Now that you have this information, you can solve the rest of the problem. It tells you that you add base to the solution... this base is going to react with the acid part of your buffer and consume some of the HY. You need to find out how much will be consumed. This means you have to set up a soichiometry problem. Write out the equation for this reaction, it should look like this:
2HY + Ba(OH)2 ----> 2H2O + BaY2
You must now use this equation to convert the moles of Ba(OH)2 given in the problem to the amount of HY consumed. If 0.001mol of Ba(OH)2 reacted, how many moles of HY reacted? How many moles of HY were there to begin with? (Hint: use the original molarity together with the volume) How many moles of HY are left?

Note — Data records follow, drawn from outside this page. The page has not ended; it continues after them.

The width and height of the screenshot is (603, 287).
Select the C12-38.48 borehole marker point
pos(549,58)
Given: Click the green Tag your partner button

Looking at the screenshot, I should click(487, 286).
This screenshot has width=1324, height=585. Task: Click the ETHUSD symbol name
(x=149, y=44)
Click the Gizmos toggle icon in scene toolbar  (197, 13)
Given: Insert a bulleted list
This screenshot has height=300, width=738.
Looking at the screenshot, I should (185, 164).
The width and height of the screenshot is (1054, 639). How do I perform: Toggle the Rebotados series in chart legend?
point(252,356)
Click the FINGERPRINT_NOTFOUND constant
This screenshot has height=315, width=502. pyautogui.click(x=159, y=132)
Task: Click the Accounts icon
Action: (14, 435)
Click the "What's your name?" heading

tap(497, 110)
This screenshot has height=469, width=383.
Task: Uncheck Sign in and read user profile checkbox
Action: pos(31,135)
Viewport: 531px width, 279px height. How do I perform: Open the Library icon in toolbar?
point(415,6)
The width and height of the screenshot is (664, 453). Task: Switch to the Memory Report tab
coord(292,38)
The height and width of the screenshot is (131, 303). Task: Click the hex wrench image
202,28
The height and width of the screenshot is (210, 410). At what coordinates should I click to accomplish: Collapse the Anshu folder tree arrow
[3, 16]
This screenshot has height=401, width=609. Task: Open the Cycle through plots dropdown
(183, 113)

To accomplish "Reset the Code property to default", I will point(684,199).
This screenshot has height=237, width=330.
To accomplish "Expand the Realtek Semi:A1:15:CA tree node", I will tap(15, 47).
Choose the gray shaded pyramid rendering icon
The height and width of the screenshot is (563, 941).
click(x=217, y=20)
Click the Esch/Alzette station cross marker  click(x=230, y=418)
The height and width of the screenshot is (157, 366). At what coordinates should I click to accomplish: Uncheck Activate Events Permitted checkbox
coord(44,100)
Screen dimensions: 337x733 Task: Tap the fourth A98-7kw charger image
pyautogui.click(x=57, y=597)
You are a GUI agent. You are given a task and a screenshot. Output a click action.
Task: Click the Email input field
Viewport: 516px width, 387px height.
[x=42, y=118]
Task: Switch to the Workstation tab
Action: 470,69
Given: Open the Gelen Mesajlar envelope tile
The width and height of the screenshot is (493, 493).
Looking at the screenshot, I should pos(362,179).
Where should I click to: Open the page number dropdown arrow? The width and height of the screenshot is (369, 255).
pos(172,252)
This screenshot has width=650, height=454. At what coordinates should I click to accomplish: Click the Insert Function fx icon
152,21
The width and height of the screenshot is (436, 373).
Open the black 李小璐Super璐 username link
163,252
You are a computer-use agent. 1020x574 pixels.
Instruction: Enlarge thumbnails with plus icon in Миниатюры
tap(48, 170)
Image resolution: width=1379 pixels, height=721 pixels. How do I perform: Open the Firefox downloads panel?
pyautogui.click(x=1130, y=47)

Now that you know how many moles of HY remain in the solution, you can divide this by .75 L to get the new concentration of HY. Finally, your goal is to calculate the new pH of the solution. To find the pH of a buffer, remember that we just need to use the Henderson-Hasselbach equation. So set up that equation again... you already solved for pKa in the first step, so you can put in this value right away. You have just calculated the new molarity of acid from the paragraph above, so plug this is for [HY], and the molarity of the base species can stay the same. Simply plug and chug, and out comes the new pH.
I have not worked out the numerical solution partly because I don't have a calculator handy, and partly because I don't like the idea of simply handing the answer over to students on a silver platter (I taught chemistry for 4 years). But I hope this explanation helps, and gives you what you need to solve the problem on your own. If you are still really confused, you can e-mail me with questions.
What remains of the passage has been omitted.